The Summer of Jeff

Single-Year Books

Posted in books by Jeff on January 3, 2024

I’m about halfway through Ronald Brownstein’s book Rock Me on the Water, about 1974 in Los Angeles. It mixes coverage of movies, music, television, and politics (as per the stemwinder of a subtitle) and attempts to make a case that 1974 was a particularly pivotal year for America, with many of the forces for change coming from L.A.

It’s striking just how little the book is about 1974. To introduce, for instance, All in the Family, the sitcom that headed a historically great Saturday night TV lineup that year, we get pages and pages of background about producer Norman Lear, about the studio heads who approved the show, about the actors and writers, and so on. That’s probably how it should be: Any big event will have causes that trace many years further back.

Properly treating the subjects like this, though, casts doubt on the argument. If the roots of a breakthrough movie lay 2, 3, 5, or 10 years in the past, which is the pivotal date? 50 years on, it doesn’t matter exactly when something happened. Even Brownstein acknowledges that, mixing coverage of famous films that were filmed, written, and conceived in 1974 with those that were actually released in his chosen year. Wouldn’t a better book drop the single-year gimmick and properly work out the sequence of events that led to the milestone?
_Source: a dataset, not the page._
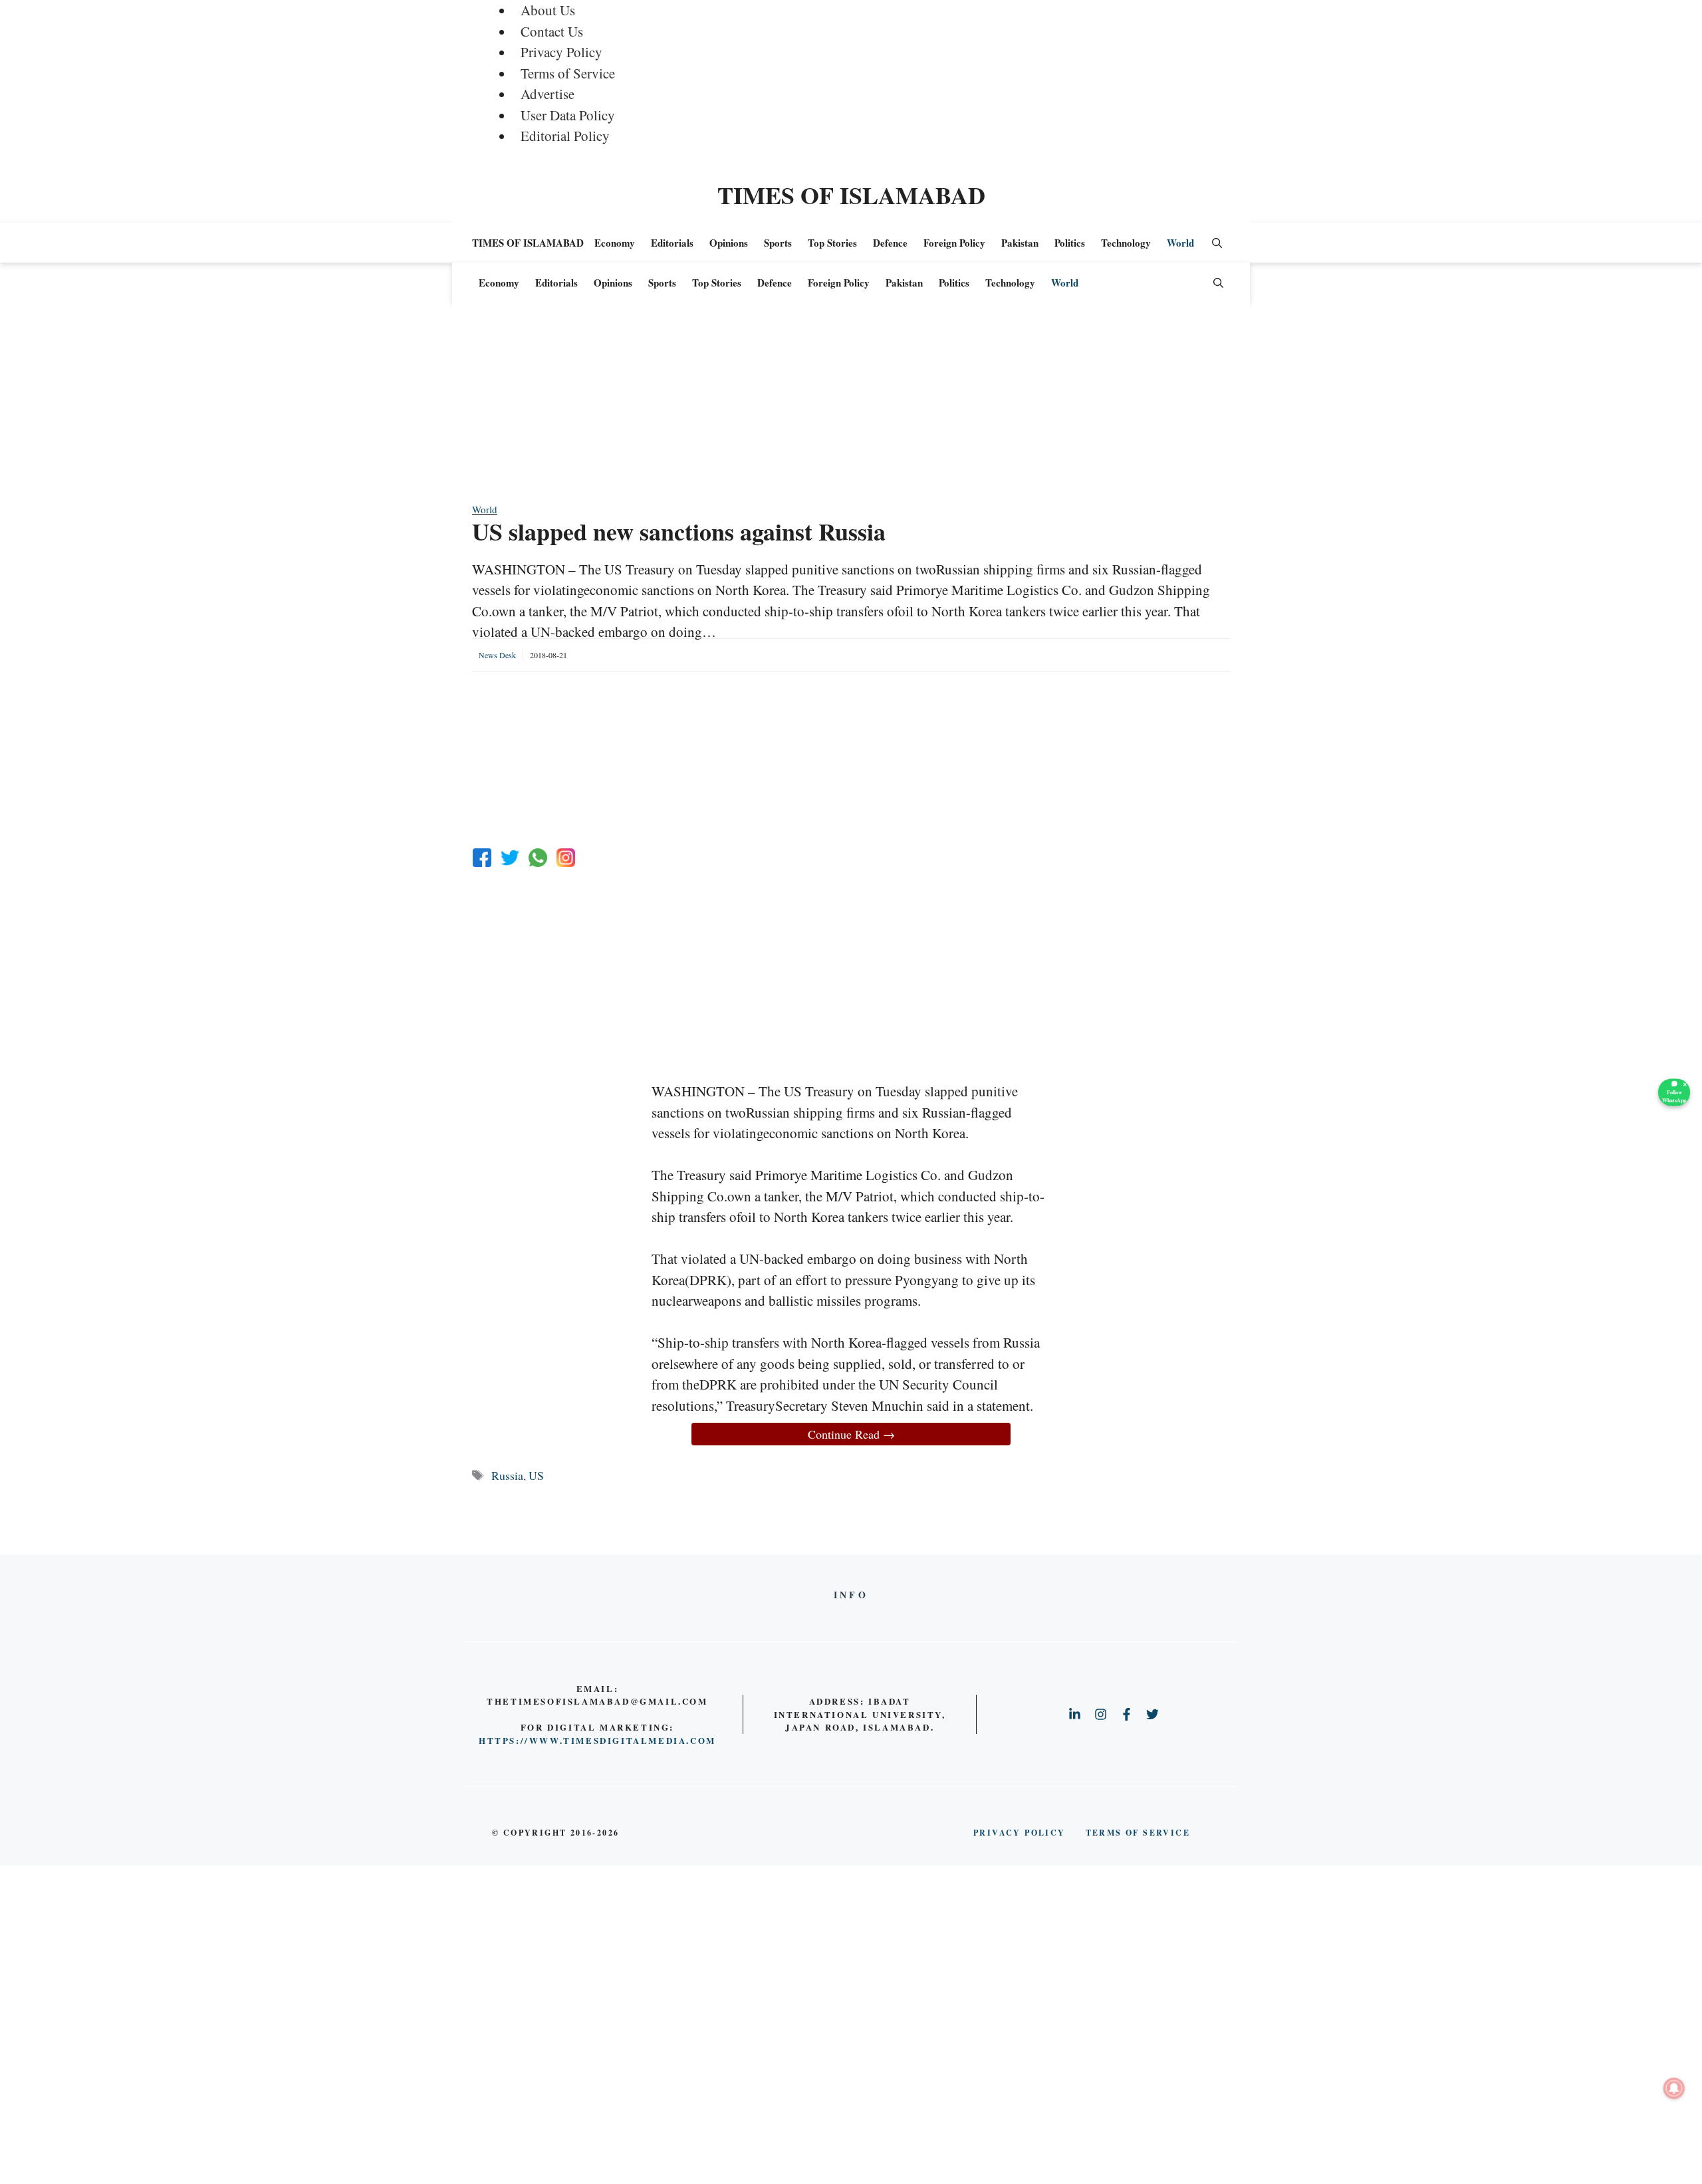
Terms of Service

I don’t know, but I do know that covering a single year without drowning in background is hard. I just completed my (considerably less-ambitious) 1973 Redux, about one tennis season. Even with short stand-alone vignettes, I often fought the urge to stop, jump back a decade, and bring the story up to date with several paragraphs of context. Presumably single-year concepts are easier for sports than other topics: A sporting season really is self-contained within a several-month period, even if the stories of the principal figures are not.

There’s also the danger of the opposite problem: a book with too little background, usually drawing heavily on newspaper research. Plenty of authors spend too much time in the archives, then report each twist and turn of the story as it appeared to contemporary readers. (Here again, writing about sports is an advantage, as those twists remain interesting, at least to readers who care about the subject.)

Clearly, the gimmick isn’t going away. One Goodreads user came up with a list of 46 books purporting to be the history of a single year from 69 AD to 1968. (There’s also a book about 1177 B.C., which is particularly imprecise by its very nature.) It’s an unusual case in which you’d rather an author doesn’t follow through too exactly on their title. Writing about the momentousness of one year is more difficult than it sounds.